# Question, Sir " The Squinching Look" for Portrait Photography



## surapon (Nov 23, 2013)

Dear Teachers and all of my friends.
Here is the Link : 
http://gma.yahoo.com/video/squinching-look-good-every-photo-124510638.html

After you see/ Read this link, What do you think about the " Squinching look " for Portrait Photographer ?
For my Technique, I use to let my models say" Money" which make every one smile, and It work for me every time---May be "Money" words make every model " Squinching their eyes at " Nee " words ( ??)
Nice to talk to you, Sir.
Surapon


----------



## Mt Spokane Photography (Nov 23, 2013)

Photoshop users routinely open up the eyes of subjects like that. They may even move them. Its something to learn, since you may have only one photo and need to make it look like the person is in real life.


----------



## surapon (Nov 24, 2013)

Mt Spokane Photography said:


> Photoshop users routinely open up the eyes of subjects like that. They may even move them. Its something to learn, since you may have only one photo and need to make it look like the person is in real life.

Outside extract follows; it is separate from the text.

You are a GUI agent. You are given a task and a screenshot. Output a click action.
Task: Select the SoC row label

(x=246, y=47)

Thank you, Dear Teacher Mr. Mt Spokane.
Well, My Photoshop skill still in Low level, Because I use very minimum for my Photos, Just 3-4 Commands.
But, I will go back to the Photoshop School at my Local Community College in this comming Spring Semester.
Yes, So many time that we have only one photo that we love, But that Picture have some Fault, and we must do the best to get it correct.
Have a great Night, Sir.
Surapon


----------



## chilledXpress (Nov 24, 2013)

Nice link. I run a portrait business and this is one of the harder things to describe to clients. I call it smiling with the eyes and it is essentially the "squinch". The "squinch" happens naturally with a soft smile but that is harder to duplicate on the spot or convey. His other video on the Jaw line is crucial also. It feels artificial but looks great when reviewing the images. Once a client sees what you're after, they more than cooperate. I often tell subjects a photograph isn't reality, its a chance to present the persona you want people to see. This all comes with experience and as a photographer the best way to gain this is by using professional models... they know exactly how to pose to maximize their natural assets. When you can effectively convey your motives and direction, coaching everyday clients is much easier. Unfortunately this is often the most difficult aspect to master as a portrait photographer. 

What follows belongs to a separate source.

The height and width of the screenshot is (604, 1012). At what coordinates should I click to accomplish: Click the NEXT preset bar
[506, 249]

Hurley is a big fan of the X100S too btw


----------



## Valvebounce (Nov 24, 2013)

Hi Mr Surapon.
I think I just found a big reason I hate being in front of a camera! I always look startled. ;D I'm no pro, in fact far from it, but this will help when I do have to take portraits of the family etc. Going to have a look at the rest of his series too.
Very helpful link, thank you sir.

Cheers Graham.


----------



## surapon (Nov 24, 2013)

chilledXpress said:


> Nice link. I run a portrait business and this is one of the harder things to describe to clients. I call it smiling with the eyes and it is essentially the "squinch". The "squinch" happens naturally with a soft smile but that is harder to duplicate on the spot or convey. His other video on the Jaw line is crucial also. It feels artificial but looks great when reviewing the images. Once a client sees what you're after, they more than cooperate. I often tell subjects a photograph isn't reality, its a chance to present the persona you want people to see. This all comes with experience and as a photographer the best way to gain this is by using professional models... they know exactly how to pose to maximize their natural assets. When you can effectively convey your motives and direction, coaching everyday clients is much easier. Unfortunately this is often the most difficult aspect to master as a portrait photographer.
> 
> Hurley is a big fan of the X100S too btw



Thank you, Sir, Dear chilledXpress .
Yes, Thanks for comments from the Pro like you, Yes, Me too, It very difficult to tell the Model to post as the best as natural as they can, But, They want to look like the Hollywood movie stars.
Have a great Sunday, Sir.
Surapon


----------



## surapon (Nov 24, 2013)

Valvebounce said:


> Hi Mr Surapon.
> I think I just found a big reason I hate being in front of a camera! I always look startled. ;D I'm no pro, in fact far from it, but this will help when I do have to take portraits of the family etc. Going to have a look at the rest of his series too.
> Very helpful link, thank you sir.
> 
> Cheers Graham.




Good Sunday morning, Dear Graham.
Well, We learn some thing new in every days, Special from this great CR web site, from each other.
Have a great sunday, Sir.
Surapon


----------